RanilG · ‎11-06-2008

Hi,

How beneficial is CoPP in the context of device hardening?

What are the drawbacks of applying CoPP on an Internet Border Gateway.

Is CoPP approach analogous to IPTABLES INPUT/OUTPUT chains?

Thanks for your thoughts.

Collin Clark · ‎11-06-2008

How beneficial is CoPP in the context of device hardening?

I never really thought of it as hardening, but now that you brought it up, it certainly makes sense that it is. I think it's pretty important, especially in places where you can't get console access.

What are the drawbacks of applying CoPP on an Internet Border Gateway.

I don't think anything...

Is CoPP approach analogous to IPTABLES INPUT/OUTPUT chains?

No. CoPP is QoS on the control plane (ie Telnet/SSH, ICMP, SNMP, IGP).

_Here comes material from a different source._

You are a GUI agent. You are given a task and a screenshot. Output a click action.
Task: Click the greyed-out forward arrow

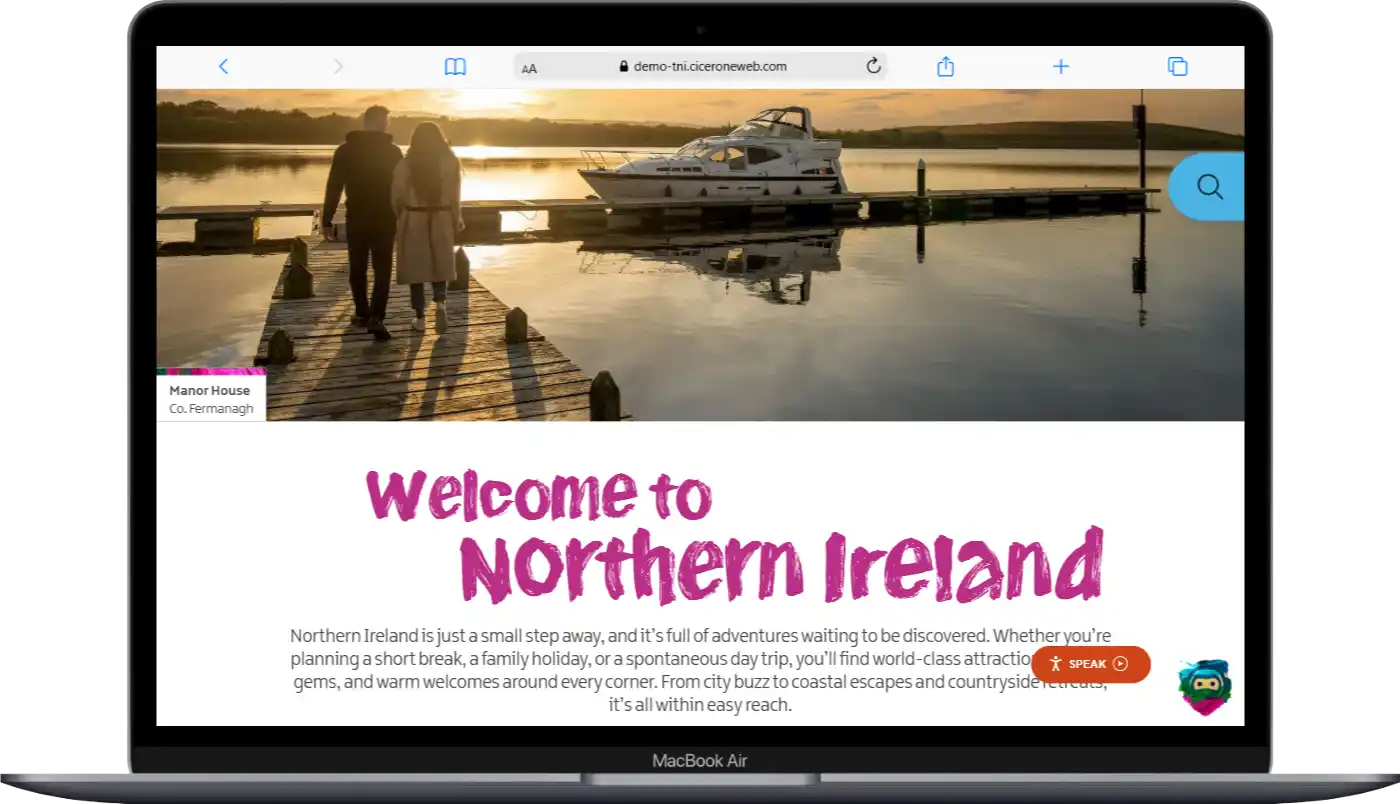338,66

Here's a good link I found on CoPP. If you need a real world config of CoPP check the second link.

http://www.cisco.com/web/about/security/intelligence/coppwp_gs.html

http://tinyurl.com/5cmp2y

Hope that helps.

RanilG · ‎11-07-2008

What about the router resource utilization (CPU,etc)? Could there be any performance hits once CoPP is enabled?

Collin Clark · ‎11-07-2008

Negligible. It, like QoS on the data plane, is only enacted during congestion.

RanilG · ‎11-09-2008

Hi Collin,

Have you deployed this already?

Based on your experience, any particular points one may have to focus on during implementation?

Many Thanks,

Collin Clark · ‎11-10-2008

Yes I've deployed it. Be sure to test in the lab and make sure you get the protocols you need implemented. Unfortunately it's one of things you hope is configured correctly when things go wrong.